Membisu itu anugerah.
Kadang dia ingin tetap bisu, untuk mematikan harapan yang menjatuhkannya
Dia ingin tetap bisu, bukan untuk dicari
Dia ingin tetap bisu untuk bisa melihat dirinya sendiri, apa yang selama ini ternyata menjadi harapan, apa yang selama ini menjadi keinginannya.
Dia ingin tetap bisu dan hanya ingin melihat orang-orang disekelilingnya senang.
Kadang dia ingin berhenti menulis, dan pura-pura menangis
Dia ingin berhenti menulis, tangis
Dia ingin berhenti menulis, tangis
Dia ingin berhenti menulis, bercerita seakan-akan dunia ini sangat sempit
Karena ternyata hati dan kepalanyalah yang sempit.

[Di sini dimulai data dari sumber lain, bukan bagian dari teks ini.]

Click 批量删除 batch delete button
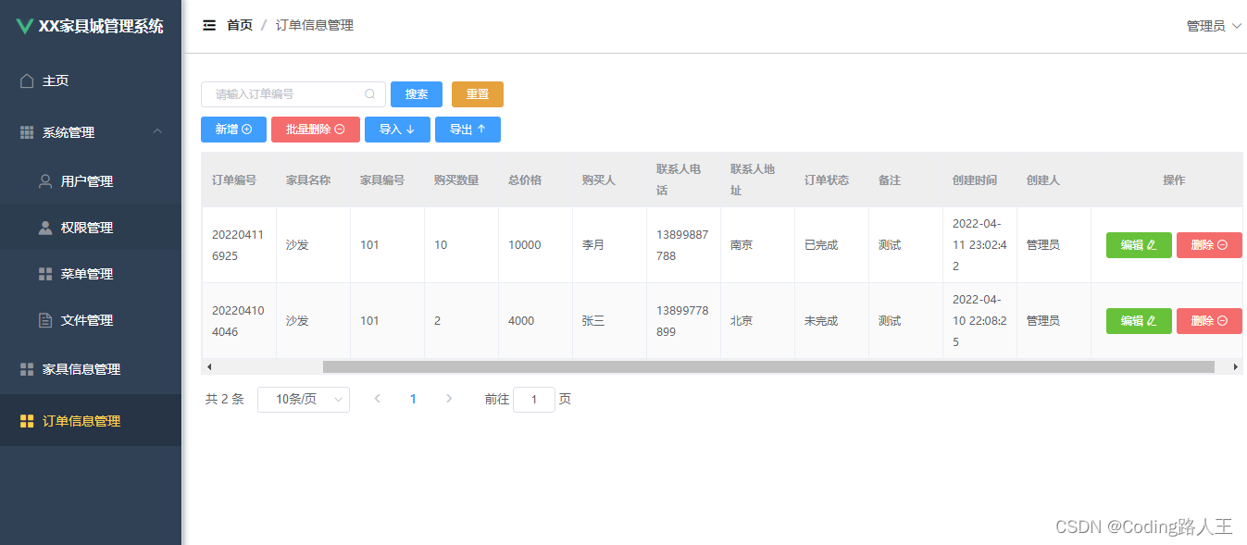This screenshot has height=545, width=1247. pyautogui.click(x=315, y=130)
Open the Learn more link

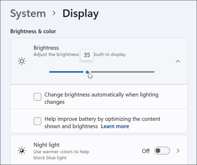(115, 126)
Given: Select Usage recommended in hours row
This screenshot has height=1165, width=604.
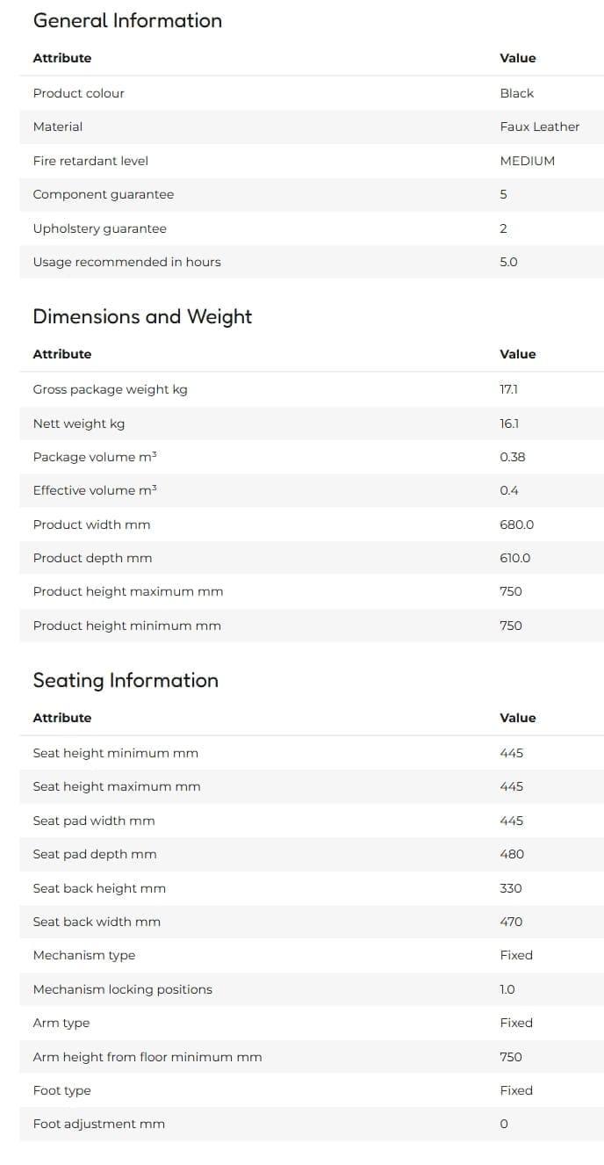Looking at the screenshot, I should (312, 262).
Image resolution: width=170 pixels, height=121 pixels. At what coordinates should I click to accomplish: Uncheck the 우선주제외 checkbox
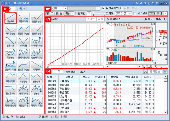pyautogui.click(x=104, y=8)
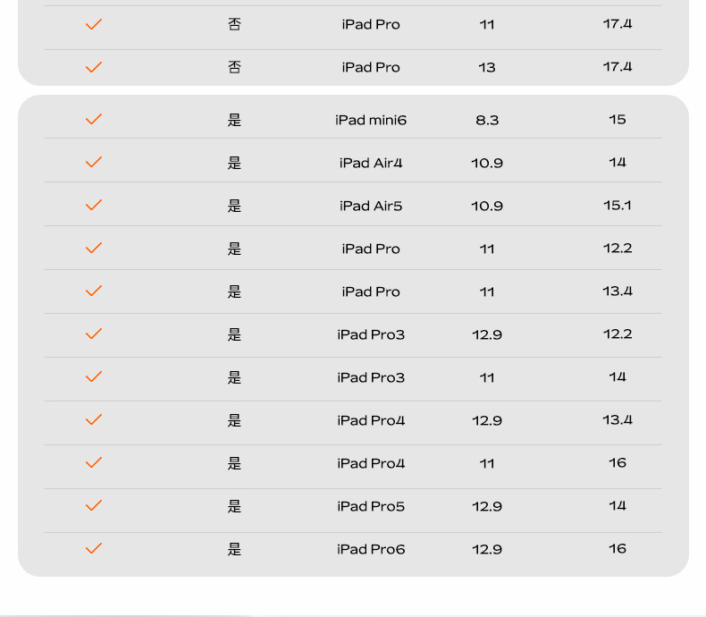Select the iPad mini6 model name
Viewport: 706px width, 617px height.
371,120
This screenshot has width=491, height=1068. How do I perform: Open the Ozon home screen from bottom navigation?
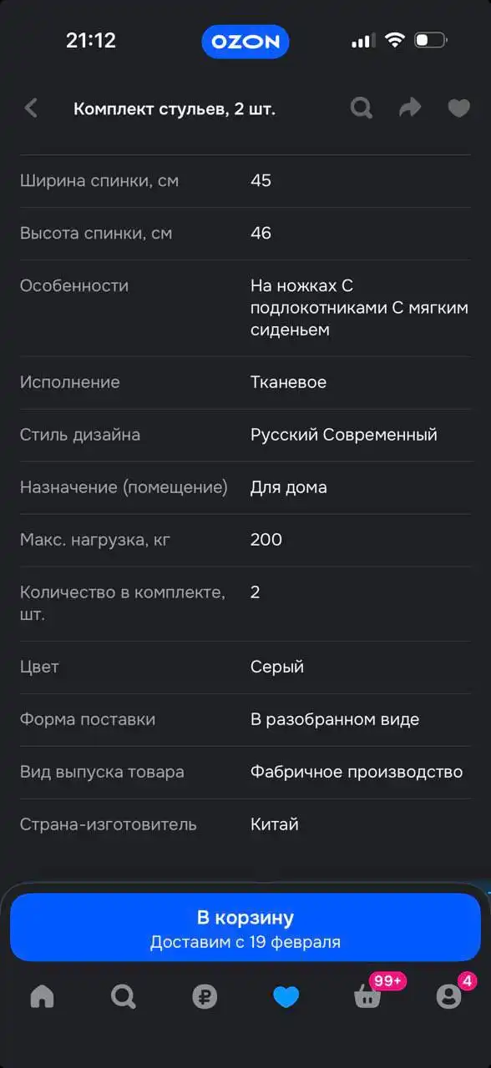click(x=41, y=996)
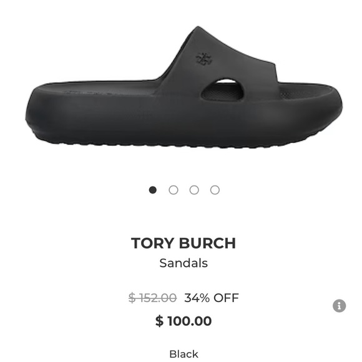362x362 pixels.
Task: Open the Sandals category label
Action: (183, 263)
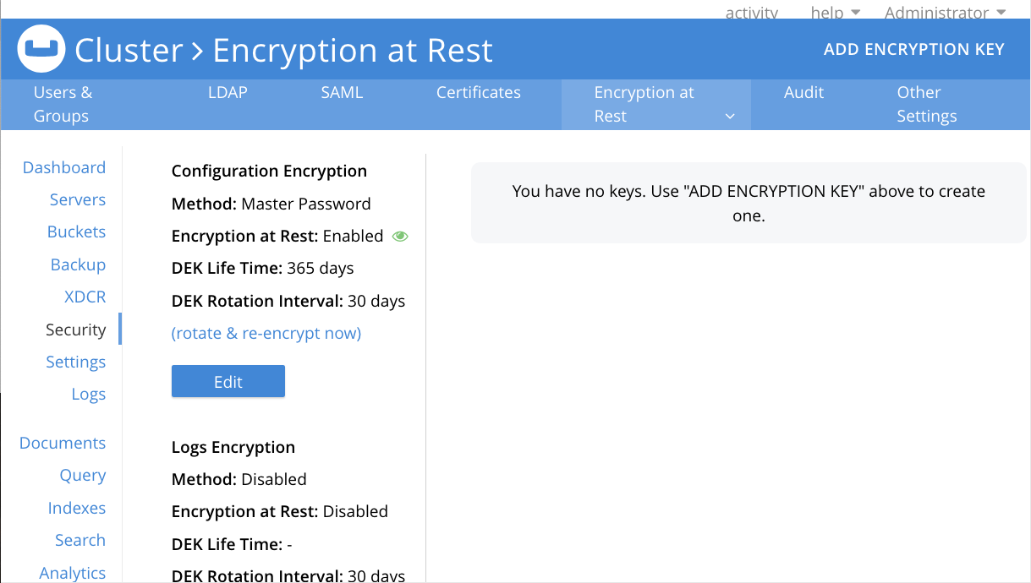Screen dimensions: 1031x583
Task: Click rotate & re-encrypt now link
Action: (266, 334)
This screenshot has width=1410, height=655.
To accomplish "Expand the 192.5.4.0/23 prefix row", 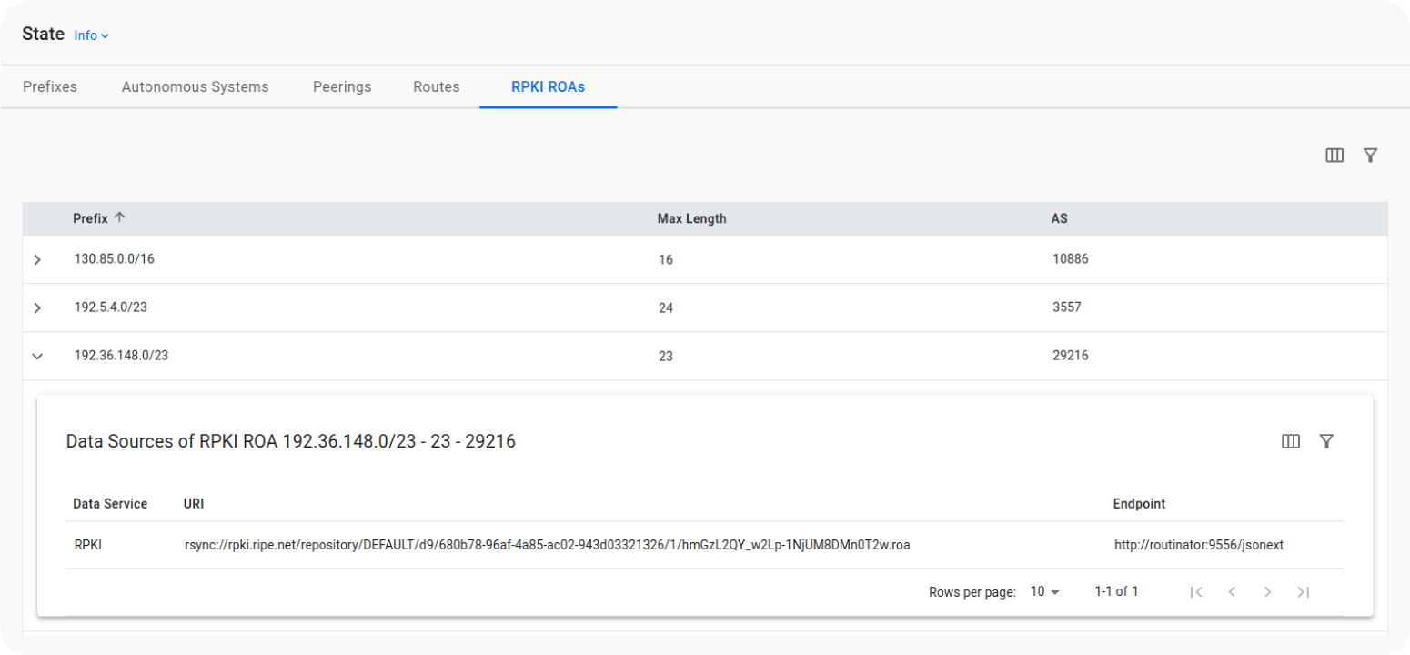I will pos(37,307).
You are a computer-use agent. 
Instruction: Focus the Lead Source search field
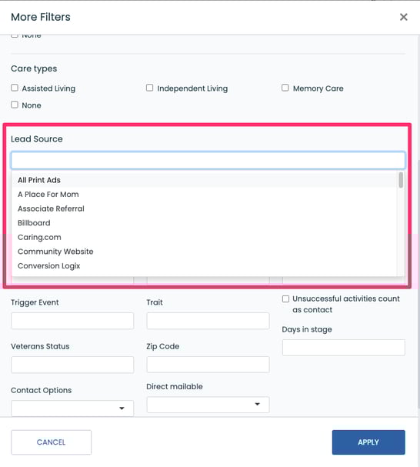[x=208, y=160]
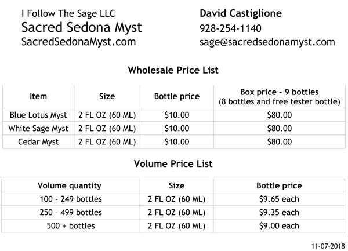Click the phone number 928-254-1140
Screen dimensions: 348x251
(230, 28)
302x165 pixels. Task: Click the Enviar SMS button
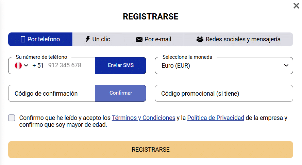point(121,65)
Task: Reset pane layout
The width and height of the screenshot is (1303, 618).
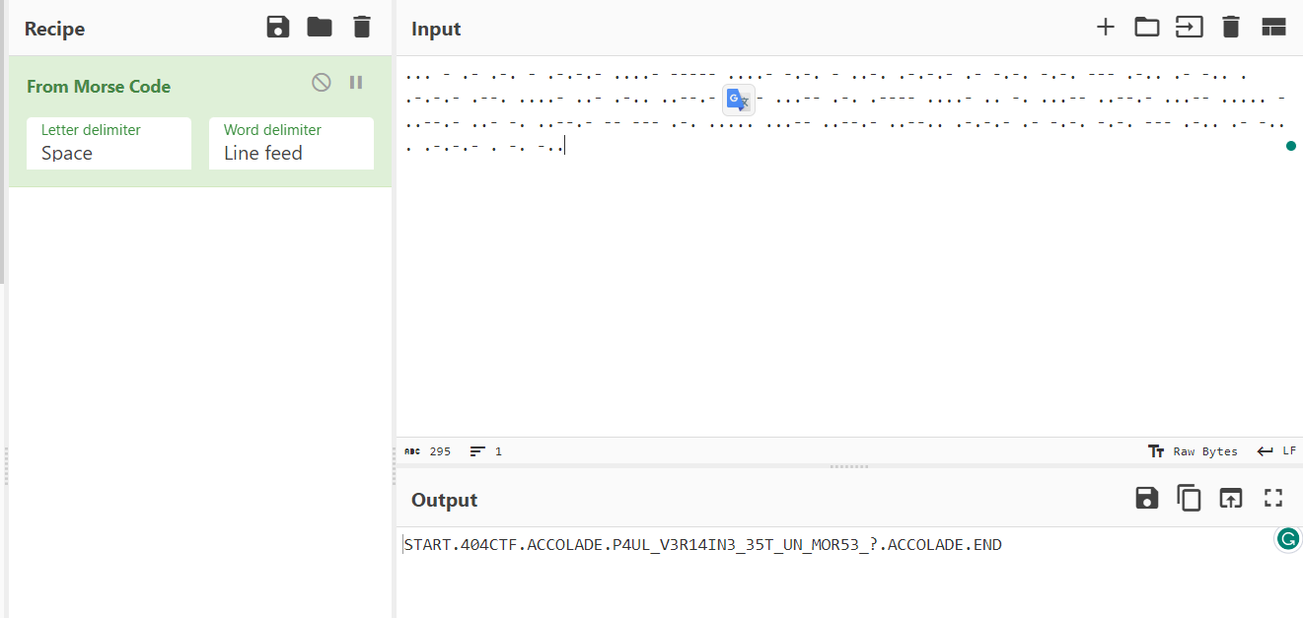Action: [1273, 28]
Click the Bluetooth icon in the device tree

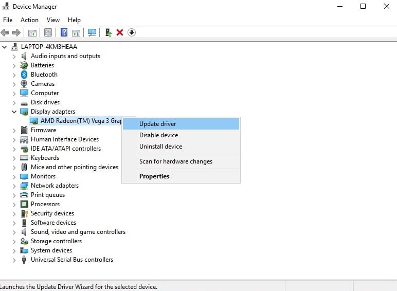pyautogui.click(x=24, y=75)
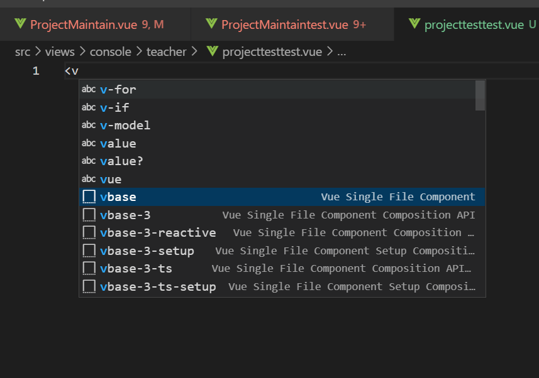Click the Vue icon on ProjectMaintain.vue tab
This screenshot has width=539, height=378.
[x=20, y=24]
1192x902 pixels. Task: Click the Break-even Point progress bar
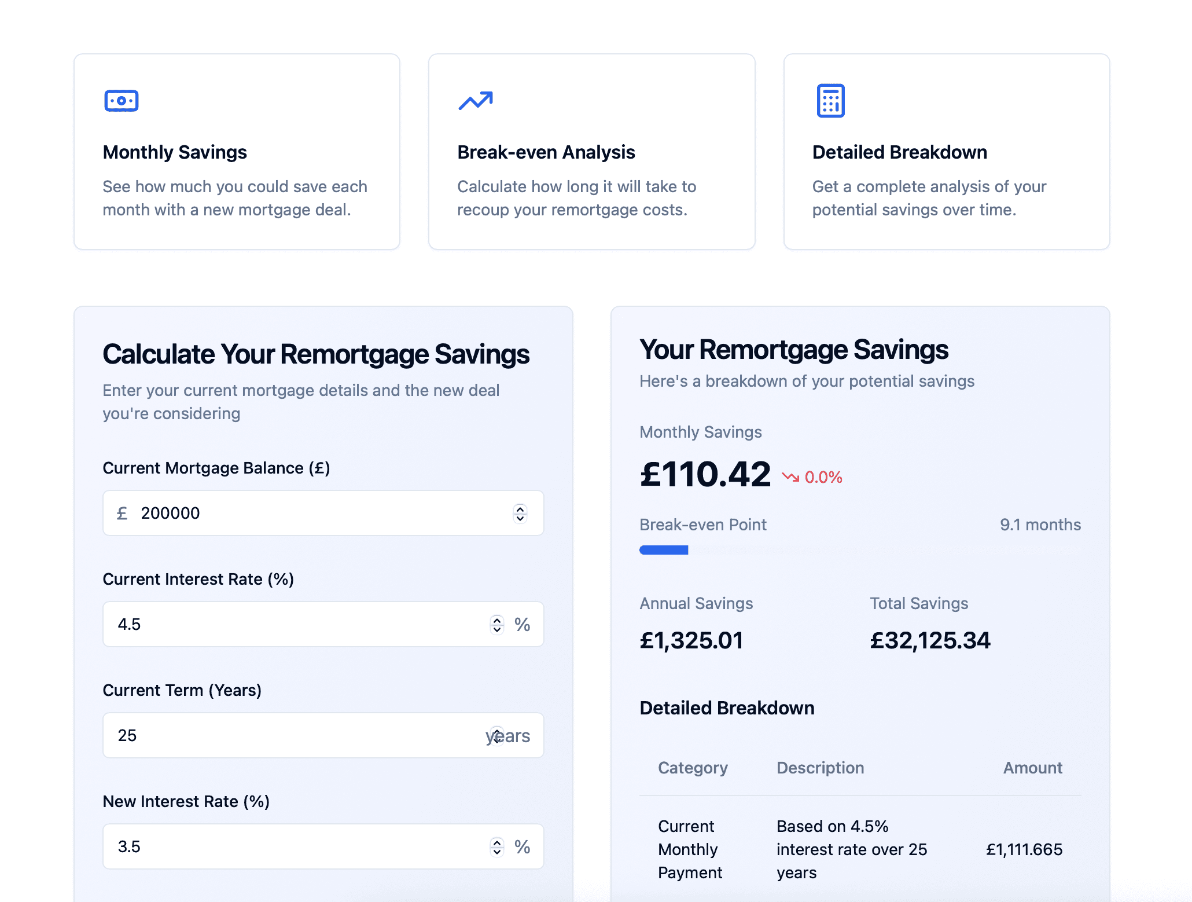(x=664, y=551)
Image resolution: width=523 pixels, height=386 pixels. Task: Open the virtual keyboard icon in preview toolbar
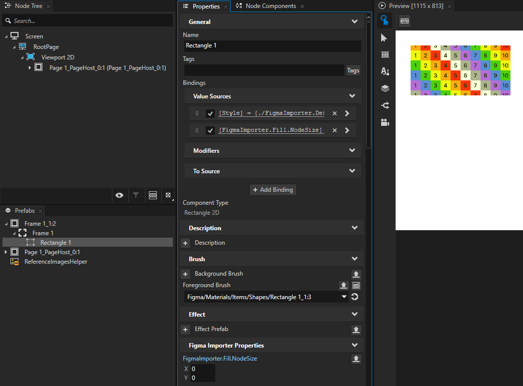coord(404,20)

Seberapa banyakpun hal yang ingin ia lakukan, rasanya hanya ada di batas angan-angannya saja. Dia adalah objek, tak boleh punya ingin, tak boleh merasa sedih, tak boleh membutuhkan orang lain, mati. Kesana-kemari, mengikuti kemanapun orang-orang berlalu lalang. Tak pernah benar-benar berjalan sendirian. Kadang saat orang-orang tidak membutuhkannya, dia melihat dirinya sendirian dan tidak dimana-mana.
Suatu waktu, saat harinya mulai melelahkan. ia lupa bahwa dia harus mati. Tak boleh merengek pada orang lain, apalagi bila mereka sedang sibuk dengan rasa lelah mereka sendiri, apalagi saat mereka sibuk mengumpulkan air mata mereka sendiri. Ia lupa bahwa ia tak boleh kecewa, karena dia akan kehilangan semuanya seperti yang lalu-lalu.